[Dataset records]

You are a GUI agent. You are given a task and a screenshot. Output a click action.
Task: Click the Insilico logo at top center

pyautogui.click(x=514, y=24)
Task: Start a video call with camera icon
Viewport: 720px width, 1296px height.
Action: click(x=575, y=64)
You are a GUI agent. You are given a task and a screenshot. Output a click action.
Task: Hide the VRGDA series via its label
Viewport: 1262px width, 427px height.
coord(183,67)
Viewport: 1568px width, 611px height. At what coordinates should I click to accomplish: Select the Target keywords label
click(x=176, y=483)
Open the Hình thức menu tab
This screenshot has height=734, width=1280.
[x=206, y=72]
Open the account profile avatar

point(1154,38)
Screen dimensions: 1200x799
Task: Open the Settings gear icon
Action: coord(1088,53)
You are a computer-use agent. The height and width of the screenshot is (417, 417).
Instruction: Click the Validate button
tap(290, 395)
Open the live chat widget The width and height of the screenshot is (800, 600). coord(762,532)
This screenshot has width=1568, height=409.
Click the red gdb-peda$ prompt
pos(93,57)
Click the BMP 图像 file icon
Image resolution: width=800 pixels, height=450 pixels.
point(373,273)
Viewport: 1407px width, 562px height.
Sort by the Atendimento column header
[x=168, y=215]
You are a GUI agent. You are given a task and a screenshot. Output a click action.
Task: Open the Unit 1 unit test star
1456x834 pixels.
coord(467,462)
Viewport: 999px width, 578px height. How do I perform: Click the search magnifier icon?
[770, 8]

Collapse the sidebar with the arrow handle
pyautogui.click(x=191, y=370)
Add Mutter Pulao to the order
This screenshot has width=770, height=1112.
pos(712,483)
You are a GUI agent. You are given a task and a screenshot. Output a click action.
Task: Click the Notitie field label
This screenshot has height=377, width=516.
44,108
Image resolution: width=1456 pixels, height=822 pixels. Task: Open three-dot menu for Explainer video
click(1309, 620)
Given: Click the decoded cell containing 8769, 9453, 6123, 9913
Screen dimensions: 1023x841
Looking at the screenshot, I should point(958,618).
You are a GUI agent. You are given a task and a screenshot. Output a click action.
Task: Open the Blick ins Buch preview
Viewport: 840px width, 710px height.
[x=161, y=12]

→ **What is being asked**
Please copy exactly the lines from the first line of the records above through the line containing "Open the live", including both, and nothing more.

→ **Task response**
You are a GUI agent. You are given a task and a screenshot. Output a click action.
Task: Click the Insilico logo at top center

pyautogui.click(x=514, y=24)
Task: Start a video call with camera icon
Viewport: 720px width, 1296px height.
Action: click(x=575, y=64)
You are a GUI agent. You are given a task and a screenshot. Output a click action.
Task: Hide the VRGDA series via its label
Viewport: 1262px width, 427px height.
coord(183,67)
Viewport: 1568px width, 611px height. At what coordinates should I click to accomplish: Select the Target keywords label
click(x=176, y=483)
Open the Hình thức menu tab
This screenshot has height=734, width=1280.
[x=206, y=72]
Open the account profile avatar

point(1154,38)
Screen dimensions: 1200x799
Task: Open the Settings gear icon
Action: coord(1088,53)
You are a computer-use agent. The height and width of the screenshot is (417, 417).
Instruction: Click the Validate button
tap(290, 395)
Open the live chat widget The width and height of the screenshot is (800, 600). coord(762,532)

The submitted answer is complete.